Kenya’s Politics of Crises and Forgetting… Oh, How Familiar This Sounds!


Are you feeling cynical, even bitter about our politics? Then you will enjoy reading this, because you will realize we are not alone. We can always find a parallel in a post-colonial society such as Kenya. This sharp commentary comes from a great Kenyan political blogger and cartoonist, Patrick Gathara. I find his blog extremely well written, and endlessly fascinating – partly because his posts often remind me so much of Jamaica, it’s uncanny. His blog is called Gathara’s World. There is no “reblog” on blogspot.com, so I have copied and pasted it – but do look up http://gathara.blogspot.com 

Of course, some details of this commentary relate strictly to Kenya…but doesn’t the underlying premise sound, well…familiar? [Note: Madaraka Day commemorates the day that Kenya attained internal self-rule in 1963, preceding full independence from the United Kingdom on 12 December 1963 – a few months after Jamaica].

“Crises and forgetting” – indeed!  One might also add: “Plus ça change, plus c’est la même chose.” The more things change, the more they remain the same.

Earlier this week, on the eve of Madaraka Day, history paid Kenya another visit. Online photos of CORD [Coalition for Reforms and Democracy] principals, Raila Odinga and Moses Wetangula in a jovial meeting with President Uhuru Kenyatta and his Deputy, William Ruto, at State House, Nairobi caused a bit of a stir. But it shouldn’t have. As I explained last week, we have been here before.

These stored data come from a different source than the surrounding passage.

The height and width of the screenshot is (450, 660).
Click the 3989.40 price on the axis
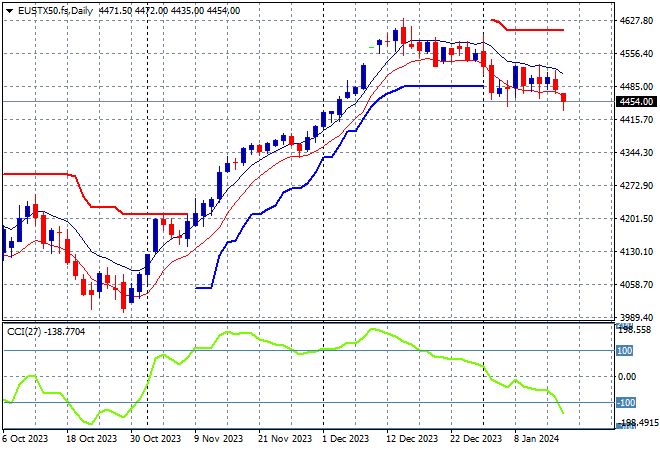(x=634, y=317)
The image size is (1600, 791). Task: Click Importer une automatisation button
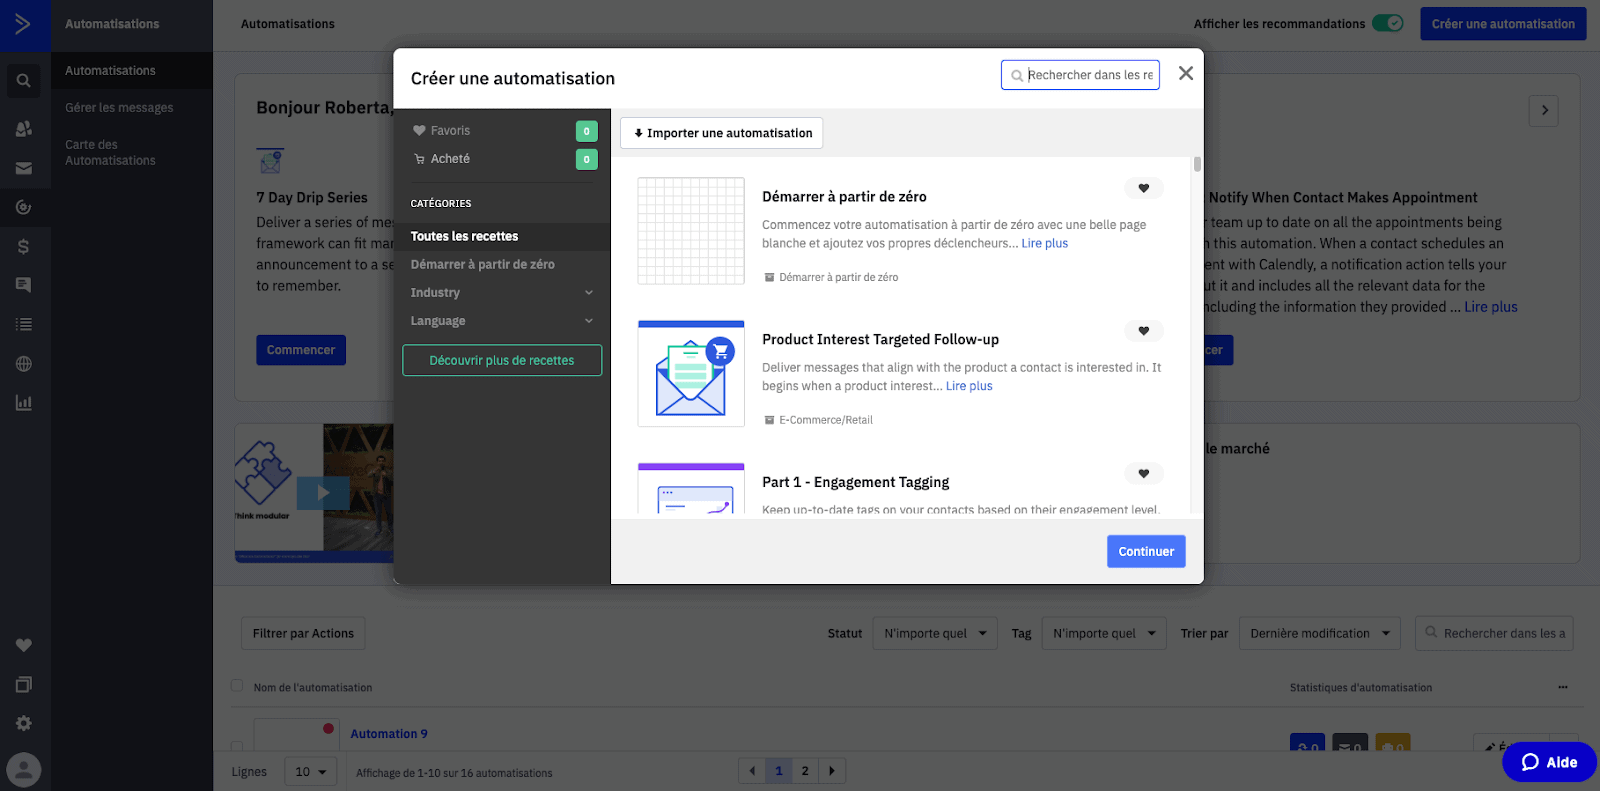click(x=721, y=133)
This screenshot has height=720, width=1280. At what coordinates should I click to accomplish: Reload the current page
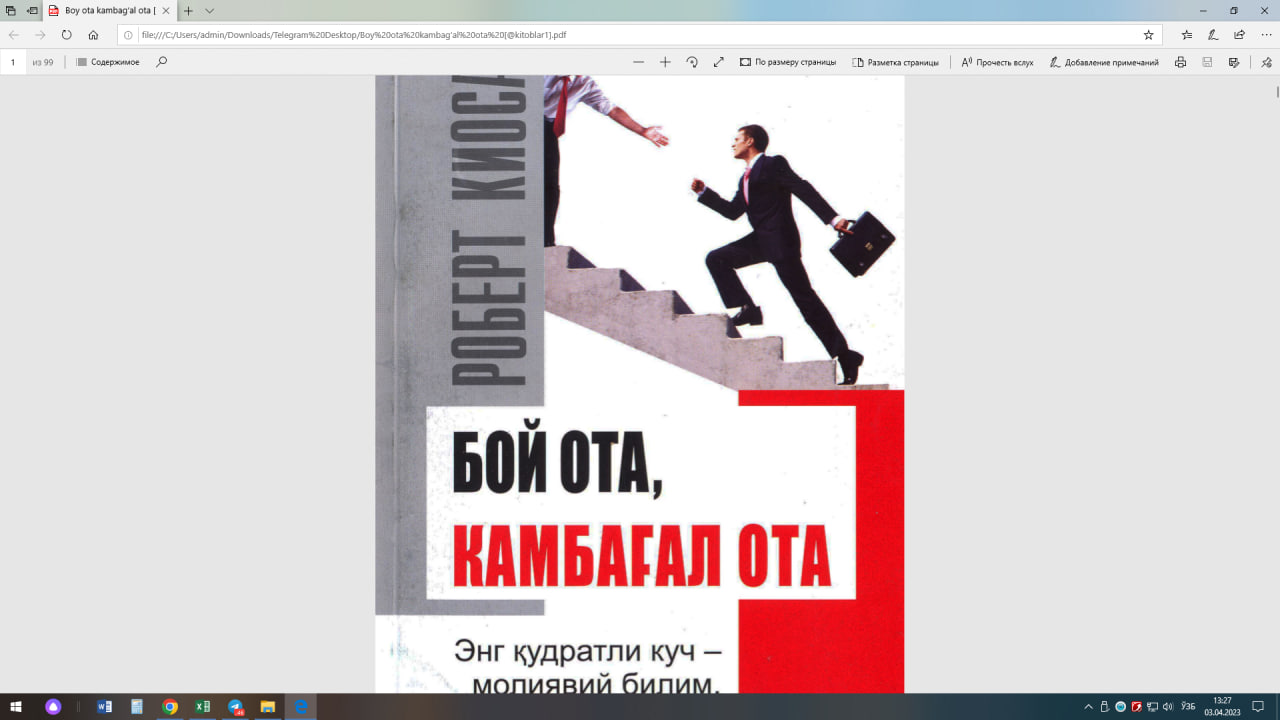click(x=66, y=34)
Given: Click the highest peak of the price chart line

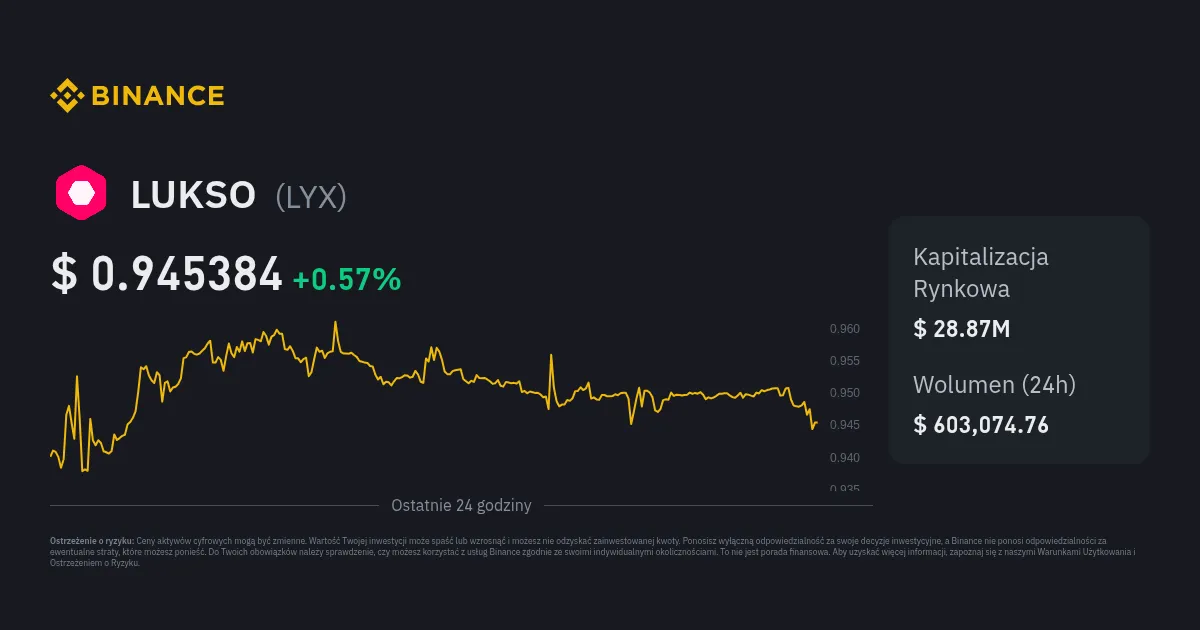Looking at the screenshot, I should (x=335, y=322).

Political crises have been a near-constant feature of Kenya’s post-colonial history, and especially since the agitation for electoral and constitutional reform began in the 1980s. Politicians have perfected the art of taking the country to the brink of the abyss of violence and anarchy and pulling back at the last minute. It is a callous calculation, where violence and death are used as negotiating tools. If, as Carl von Clausewitz asserted, “war is the continuation of politics by other means” in Kenya, crises and bloodshed signal not a breakdown of the political process, but how it is inaugurated.

The script is always the same: Opposition demands talks on reform or a redress of grievance. The government refuses. Demagogues on both sides polarize public opinion, mostly along ethnic lines. With few options, the opposition appeals to the street to force the government to give in. The street demonstrations are met with police violence and after enough Kenyans have bled and died, the government gives in and agrees to talks.

This is politics reduced to a staring contest, where the goal is not to avoid crises but to ignite them. It is a politics that is managed via crisis, in which Kenyan citizens are not the end, but as the means of contestation. It is a politics obsessed with the problems and welfare of politicians, not so much those of the people who are reduced to pawns in a game of elites.

There is no true animosity between the main protagonists, despite the hateful rhetoric employed to galvanize their supporters. In the end, the politicians remain friends and business colleagues and country club mates. The politics they have created and perfected eschews permanence and commitment, whether to principles, policies, friends or enemies. The only defining characteristic is ambition.

Of necessity, in rejecting permanence, it also rejects history. Who, after all, wants to be reminded of their hypocrisies? Or that their current BFF was the declared mortal enemy of all Kenyans in the last election cycle? In kowtowing to the politicians, Kenyan media also reflects much of this aversion to history and context. Political events and crises thus seem to spring out of nowhere, without history or context, and just as quickly disappear into nothingness without actual resolution once the politicians have gotten together to rearrange their seats at the table.

This is what is happening with the current dispute over the fate of the IEBC [Independent Electoral and Boundaries Commission] commissioners. Despite the fiasco witnessed in the 2013 election, there has been little discussion about it in the last three years. Neither the opposition nor the government have shown much interest in addressing the failures witnessed during the election or the problems highlighted by the subsequent petitions filed against the 2013 results, especially the petitions against the Presidential poll. Now, with just over a year to the election, precipitating a crisis appears the only means our politicians can imagine to address the issue.

Historical amnesia is apparent in the way they have proposed to drive the talks forward. Apparently, a deal has been reached in which each side will nominate five people to a 10-member committee, composed solely of Parliamentarians, to conduct the talks. This would be little more than a resurrection of the 1997 Inter Parties Parliamentary Group process which, as I discussed last week, then President Daniel Arap Moi used to blunt the push for reform by excluding all other interested players, especially those from civil society.

So today, as the country breathes a sigh of relief, the politicians have put yet another one over us. Once again they have successfully gotten us to bleed over their problems and ignore our own. No wonder they seemed so giddy at their State House get-together.